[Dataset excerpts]
%%

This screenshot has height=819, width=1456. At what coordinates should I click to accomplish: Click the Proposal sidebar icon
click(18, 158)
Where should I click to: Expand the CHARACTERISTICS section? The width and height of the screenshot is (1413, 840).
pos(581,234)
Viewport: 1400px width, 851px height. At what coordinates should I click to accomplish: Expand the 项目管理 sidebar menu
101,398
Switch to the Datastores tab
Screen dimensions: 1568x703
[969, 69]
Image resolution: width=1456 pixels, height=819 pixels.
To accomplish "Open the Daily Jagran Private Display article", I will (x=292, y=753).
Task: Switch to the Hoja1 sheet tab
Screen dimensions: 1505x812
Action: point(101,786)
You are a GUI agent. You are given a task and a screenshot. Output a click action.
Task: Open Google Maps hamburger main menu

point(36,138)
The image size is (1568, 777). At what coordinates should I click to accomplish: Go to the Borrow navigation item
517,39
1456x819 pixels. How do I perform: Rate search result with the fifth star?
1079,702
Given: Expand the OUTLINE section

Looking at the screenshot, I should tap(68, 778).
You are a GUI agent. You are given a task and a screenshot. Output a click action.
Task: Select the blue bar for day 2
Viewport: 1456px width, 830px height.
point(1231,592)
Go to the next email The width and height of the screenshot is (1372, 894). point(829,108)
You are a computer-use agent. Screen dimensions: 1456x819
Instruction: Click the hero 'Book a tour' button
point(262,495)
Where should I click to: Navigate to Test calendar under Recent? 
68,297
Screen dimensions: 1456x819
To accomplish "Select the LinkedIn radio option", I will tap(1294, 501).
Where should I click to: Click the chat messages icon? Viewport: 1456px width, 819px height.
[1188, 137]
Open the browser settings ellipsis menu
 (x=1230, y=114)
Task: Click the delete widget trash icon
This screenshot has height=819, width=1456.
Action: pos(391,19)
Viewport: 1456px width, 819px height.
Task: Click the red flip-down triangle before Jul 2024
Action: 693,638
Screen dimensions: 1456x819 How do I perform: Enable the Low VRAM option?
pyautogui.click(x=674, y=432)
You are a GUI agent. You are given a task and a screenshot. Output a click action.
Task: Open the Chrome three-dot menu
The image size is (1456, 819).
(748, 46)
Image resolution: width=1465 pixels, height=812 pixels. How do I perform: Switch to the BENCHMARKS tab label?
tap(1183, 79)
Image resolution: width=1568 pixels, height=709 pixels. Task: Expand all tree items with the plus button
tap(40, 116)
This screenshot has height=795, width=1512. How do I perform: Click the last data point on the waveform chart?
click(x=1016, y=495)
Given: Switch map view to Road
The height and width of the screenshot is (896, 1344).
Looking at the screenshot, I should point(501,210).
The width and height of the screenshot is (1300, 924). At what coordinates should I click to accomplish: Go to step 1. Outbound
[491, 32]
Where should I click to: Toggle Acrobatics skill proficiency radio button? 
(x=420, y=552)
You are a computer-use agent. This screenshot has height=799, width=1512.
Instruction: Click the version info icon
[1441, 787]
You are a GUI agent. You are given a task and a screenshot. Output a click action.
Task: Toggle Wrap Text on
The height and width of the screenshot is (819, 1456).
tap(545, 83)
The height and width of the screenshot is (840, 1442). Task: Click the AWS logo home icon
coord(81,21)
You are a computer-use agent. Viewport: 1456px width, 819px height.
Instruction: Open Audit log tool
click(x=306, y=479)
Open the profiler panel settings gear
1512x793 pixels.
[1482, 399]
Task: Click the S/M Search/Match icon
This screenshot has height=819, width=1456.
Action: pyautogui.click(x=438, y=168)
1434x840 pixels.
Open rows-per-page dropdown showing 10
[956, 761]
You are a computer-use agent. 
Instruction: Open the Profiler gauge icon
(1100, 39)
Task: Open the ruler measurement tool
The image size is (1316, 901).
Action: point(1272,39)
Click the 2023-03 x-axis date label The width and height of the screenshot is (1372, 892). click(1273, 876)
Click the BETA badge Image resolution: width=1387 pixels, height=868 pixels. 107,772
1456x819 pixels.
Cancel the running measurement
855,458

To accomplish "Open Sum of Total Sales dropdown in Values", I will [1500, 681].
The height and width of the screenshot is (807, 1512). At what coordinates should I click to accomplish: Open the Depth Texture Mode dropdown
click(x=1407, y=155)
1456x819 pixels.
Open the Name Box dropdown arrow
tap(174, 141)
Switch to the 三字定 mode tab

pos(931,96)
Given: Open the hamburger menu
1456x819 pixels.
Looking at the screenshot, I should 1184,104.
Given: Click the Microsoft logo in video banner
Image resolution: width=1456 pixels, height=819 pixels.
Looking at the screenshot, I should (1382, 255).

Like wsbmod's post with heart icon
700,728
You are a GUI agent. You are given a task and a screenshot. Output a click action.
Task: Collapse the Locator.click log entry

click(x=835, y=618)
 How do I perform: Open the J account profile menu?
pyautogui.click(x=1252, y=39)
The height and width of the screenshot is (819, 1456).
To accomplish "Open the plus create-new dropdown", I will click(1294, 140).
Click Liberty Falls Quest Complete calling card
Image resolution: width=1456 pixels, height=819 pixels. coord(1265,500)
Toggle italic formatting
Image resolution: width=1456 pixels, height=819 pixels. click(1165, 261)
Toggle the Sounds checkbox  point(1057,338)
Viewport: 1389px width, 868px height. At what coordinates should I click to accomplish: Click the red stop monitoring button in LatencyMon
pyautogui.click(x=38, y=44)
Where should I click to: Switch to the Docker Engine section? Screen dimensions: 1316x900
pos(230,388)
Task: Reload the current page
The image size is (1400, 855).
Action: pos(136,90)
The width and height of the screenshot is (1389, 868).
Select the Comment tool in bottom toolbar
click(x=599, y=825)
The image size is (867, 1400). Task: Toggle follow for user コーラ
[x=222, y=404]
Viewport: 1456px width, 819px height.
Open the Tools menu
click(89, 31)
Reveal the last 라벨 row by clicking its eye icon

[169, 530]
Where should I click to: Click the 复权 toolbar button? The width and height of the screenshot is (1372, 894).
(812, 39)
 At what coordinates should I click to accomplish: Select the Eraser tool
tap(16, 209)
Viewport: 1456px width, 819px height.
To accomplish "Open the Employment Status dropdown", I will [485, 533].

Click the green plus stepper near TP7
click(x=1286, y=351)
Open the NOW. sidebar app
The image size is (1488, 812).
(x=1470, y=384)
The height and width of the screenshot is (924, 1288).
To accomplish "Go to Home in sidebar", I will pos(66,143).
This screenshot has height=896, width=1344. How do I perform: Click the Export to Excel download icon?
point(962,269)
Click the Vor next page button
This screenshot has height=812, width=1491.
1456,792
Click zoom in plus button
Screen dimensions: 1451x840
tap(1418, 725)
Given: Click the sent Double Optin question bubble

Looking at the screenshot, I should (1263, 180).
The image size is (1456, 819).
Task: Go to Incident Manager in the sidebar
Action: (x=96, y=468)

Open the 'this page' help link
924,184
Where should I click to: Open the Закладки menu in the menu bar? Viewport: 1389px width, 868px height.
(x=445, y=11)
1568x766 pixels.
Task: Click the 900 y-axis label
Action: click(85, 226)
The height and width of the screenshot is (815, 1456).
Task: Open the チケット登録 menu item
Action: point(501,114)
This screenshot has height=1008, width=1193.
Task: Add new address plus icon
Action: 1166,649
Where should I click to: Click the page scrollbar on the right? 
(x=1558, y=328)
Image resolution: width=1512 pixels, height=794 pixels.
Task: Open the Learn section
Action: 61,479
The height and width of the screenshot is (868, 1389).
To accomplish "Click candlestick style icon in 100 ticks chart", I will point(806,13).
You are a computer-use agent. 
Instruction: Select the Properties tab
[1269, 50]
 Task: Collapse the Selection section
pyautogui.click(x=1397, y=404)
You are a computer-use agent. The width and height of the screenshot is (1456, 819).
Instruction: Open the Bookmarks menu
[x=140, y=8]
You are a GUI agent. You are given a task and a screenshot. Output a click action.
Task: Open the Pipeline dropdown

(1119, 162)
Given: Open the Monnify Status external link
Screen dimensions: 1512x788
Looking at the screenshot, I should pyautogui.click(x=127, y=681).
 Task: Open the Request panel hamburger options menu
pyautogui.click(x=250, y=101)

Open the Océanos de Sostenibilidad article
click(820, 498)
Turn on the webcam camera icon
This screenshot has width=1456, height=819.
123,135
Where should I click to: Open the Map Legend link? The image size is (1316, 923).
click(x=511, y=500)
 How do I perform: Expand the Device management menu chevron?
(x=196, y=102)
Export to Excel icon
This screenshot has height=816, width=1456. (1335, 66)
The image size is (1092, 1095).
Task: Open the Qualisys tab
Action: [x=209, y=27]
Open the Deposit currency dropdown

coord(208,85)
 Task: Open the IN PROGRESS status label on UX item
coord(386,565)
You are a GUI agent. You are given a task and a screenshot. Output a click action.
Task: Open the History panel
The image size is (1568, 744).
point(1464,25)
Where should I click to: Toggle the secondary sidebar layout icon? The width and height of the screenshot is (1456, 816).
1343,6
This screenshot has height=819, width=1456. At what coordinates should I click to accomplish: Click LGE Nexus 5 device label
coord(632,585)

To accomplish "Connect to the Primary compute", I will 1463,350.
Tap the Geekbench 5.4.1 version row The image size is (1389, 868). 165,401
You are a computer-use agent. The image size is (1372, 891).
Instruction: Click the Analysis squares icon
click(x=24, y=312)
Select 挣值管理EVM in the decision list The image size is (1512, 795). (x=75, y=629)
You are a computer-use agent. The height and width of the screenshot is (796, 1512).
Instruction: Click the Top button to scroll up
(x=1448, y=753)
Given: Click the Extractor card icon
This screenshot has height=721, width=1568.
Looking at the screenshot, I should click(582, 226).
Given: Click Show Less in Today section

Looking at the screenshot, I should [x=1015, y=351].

%%

--- Required work ---
Using the records above, gather all lines where the string "next" is present.

--- Exercise output ---
Go to the next email The width and height of the screenshot is (1372, 894). point(829,108)
Click the Vor next page button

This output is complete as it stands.